> **PROBLEM**: Repeat the records. Leave nothing out.

> **MATERIAL FOR THIS EXERCISE**:
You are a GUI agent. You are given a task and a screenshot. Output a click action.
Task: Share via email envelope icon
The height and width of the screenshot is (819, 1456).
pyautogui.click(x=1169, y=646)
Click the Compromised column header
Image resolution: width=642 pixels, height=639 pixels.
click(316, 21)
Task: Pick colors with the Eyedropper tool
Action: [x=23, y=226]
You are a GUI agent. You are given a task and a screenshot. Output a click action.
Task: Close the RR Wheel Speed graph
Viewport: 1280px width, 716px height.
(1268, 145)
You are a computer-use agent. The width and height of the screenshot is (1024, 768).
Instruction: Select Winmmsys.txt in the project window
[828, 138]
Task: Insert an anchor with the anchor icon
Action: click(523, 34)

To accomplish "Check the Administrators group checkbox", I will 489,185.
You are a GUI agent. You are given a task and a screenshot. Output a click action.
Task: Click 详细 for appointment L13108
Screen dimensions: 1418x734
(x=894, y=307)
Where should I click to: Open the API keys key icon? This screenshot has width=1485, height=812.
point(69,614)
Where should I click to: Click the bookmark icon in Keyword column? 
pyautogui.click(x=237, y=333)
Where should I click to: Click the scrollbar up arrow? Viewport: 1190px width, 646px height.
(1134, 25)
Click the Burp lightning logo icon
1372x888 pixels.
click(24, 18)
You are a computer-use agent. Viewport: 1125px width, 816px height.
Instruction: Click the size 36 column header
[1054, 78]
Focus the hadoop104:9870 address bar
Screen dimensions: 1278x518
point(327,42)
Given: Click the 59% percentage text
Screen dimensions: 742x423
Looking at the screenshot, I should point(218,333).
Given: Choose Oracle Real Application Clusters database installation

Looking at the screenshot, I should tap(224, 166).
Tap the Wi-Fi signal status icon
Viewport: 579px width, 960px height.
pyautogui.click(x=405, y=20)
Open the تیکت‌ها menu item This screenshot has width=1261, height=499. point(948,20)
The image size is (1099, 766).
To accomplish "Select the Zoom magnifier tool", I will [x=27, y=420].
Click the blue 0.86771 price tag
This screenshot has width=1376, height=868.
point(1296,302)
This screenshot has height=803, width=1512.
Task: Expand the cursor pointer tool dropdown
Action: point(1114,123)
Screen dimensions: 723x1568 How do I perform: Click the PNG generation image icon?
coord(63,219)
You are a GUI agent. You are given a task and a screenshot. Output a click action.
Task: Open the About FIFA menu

> **WRITTEN SOLUTION**:
You are a GUI agent. You are given a task and a screenshot. Output a click action.
Task: Share via email envelope icon
The height and width of the screenshot is (819, 1456).
pyautogui.click(x=1169, y=646)
Click the Compromised column header
Image resolution: width=642 pixels, height=639 pixels.
click(316, 21)
Task: Pick colors with the Eyedropper tool
Action: [x=23, y=226]
You are a GUI agent. You are given a task and a screenshot. Output a click action.
Task: Close the RR Wheel Speed graph
Viewport: 1280px width, 716px height.
(1268, 145)
You are a computer-use agent. The width and height of the screenshot is (1024, 768).
Instruction: Select Winmmsys.txt in the project window
[828, 138]
Task: Insert an anchor with the anchor icon
Action: click(523, 34)

To accomplish "Check the Administrators group checkbox", I will 489,185.
You are a GUI agent. You are given a task and a screenshot. Output a click action.
Task: Click 详细 for appointment L13108
Screen dimensions: 1418x734
(x=894, y=307)
Where should I click to: Open the API keys key icon? This screenshot has width=1485, height=812.
point(69,614)
Where should I click to: Click the bookmark icon in Keyword column? 
pyautogui.click(x=237, y=333)
Where should I click to: Click the scrollbar up arrow? Viewport: 1190px width, 646px height.
(1134, 25)
Click the Burp lightning logo icon
1372x888 pixels.
click(24, 18)
You are a computer-use agent. Viewport: 1125px width, 816px height.
Instruction: Click the size 36 column header
[1054, 78]
Focus the hadoop104:9870 address bar
Screen dimensions: 1278x518
point(327,42)
Given: Click the 59% percentage text
Screen dimensions: 742x423
Looking at the screenshot, I should point(218,333).
Given: Choose Oracle Real Application Clusters database installation

Looking at the screenshot, I should tap(224, 166).
Tap the Wi-Fi signal status icon
Viewport: 579px width, 960px height.
pyautogui.click(x=405, y=20)
Open the تیکت‌ها menu item This screenshot has width=1261, height=499. point(948,20)
The image size is (1099, 766).
To accomplish "Select the Zoom magnifier tool", I will [x=27, y=420].
Click the blue 0.86771 price tag
This screenshot has width=1376, height=868.
point(1296,302)
This screenshot has height=803, width=1512.
Task: Expand the cursor pointer tool dropdown
Action: point(1114,123)
Screen dimensions: 723x1568 How do I perform: Click the PNG generation image icon?
coord(63,219)
You are a GUI agent. You are given a task and a screenshot. Output a click action.
Task: Open the About FIFA menu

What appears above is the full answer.